Ontario’s four-and-a-half year long legal battle with a group of its own residents over effectuating the city’s approval of a Wal-Mart supercenter at the old White Front site at Fifth and Mountain drew to a close this week.
The Ontario Mountain Village Association, represented by attorney Cory Briggs, this week withdrew its appeal of Superior Court Judge Don Alvarez’s determination that Briggs was eligible to receive remuneration from the city of Ontario and Wal-Mart based only on those issues sustained in the most recent challenge of the environmental impact report for the commercial behemoth. While the association had succeeded in delaying the project from proceeding for nearly a half decade and required that the city and the Wal-Mart Corporation expend more than a million dollars in attorney’s fees, the big box store will now proceed to completion.
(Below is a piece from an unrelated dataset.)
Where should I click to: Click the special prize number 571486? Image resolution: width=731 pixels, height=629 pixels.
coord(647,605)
The Ontario Mountain Village Association hastily formed in 2005 with the assistance of Briggs, an Upland-based attorney who has made challenging Wal-Mart supercenters on environmental grounds a mainstay of his legal career.
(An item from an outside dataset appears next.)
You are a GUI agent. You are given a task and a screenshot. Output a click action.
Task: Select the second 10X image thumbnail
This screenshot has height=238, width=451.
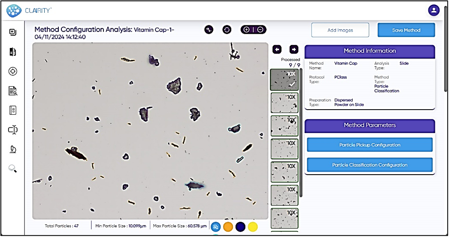(x=284, y=103)
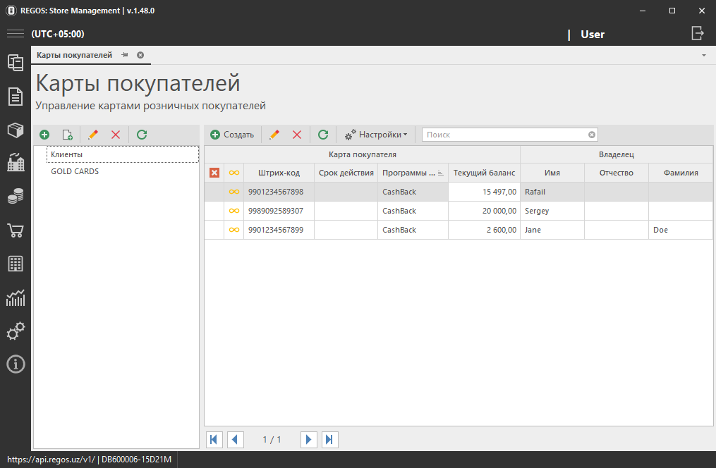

Briggs and the association raised a bevy of issues in the early opposition to the project and then filed a lawsuit after the city council approved the project in 2007. After a protracted back-and-forth, including Briggs’ challenge of the environmental impact report on seven distinct issues, Alvarez upheld only one of those as valid and ruled in October that Briggs was not entitled to the $487,000 he maintained he should be paid by the city and Wal-Mart for engaging in the legal showdown over those matters but rather would receive $54,000 for the work he did with regard to the single issue – the safe circulation of delivery trucks coming into the shopping center – the court had sustained as a shortcoming in the environmental impact report approved by the city.
Five months later, Briggs elected not to appeal that ruling and to forego the chance of the bigger payday. That means the other six environmental issues the association had raised are now moot. The city is addressing the truck safety issues and upon the court’s acceptance of mitigation measures put forth by the city and Wal-Mart, the project will proceed.
Briggs and the association, calculating that the appellate court would be unlikely to reverse the Superior Court ruling with regard to the other issues, elected not to carry an appeal forward.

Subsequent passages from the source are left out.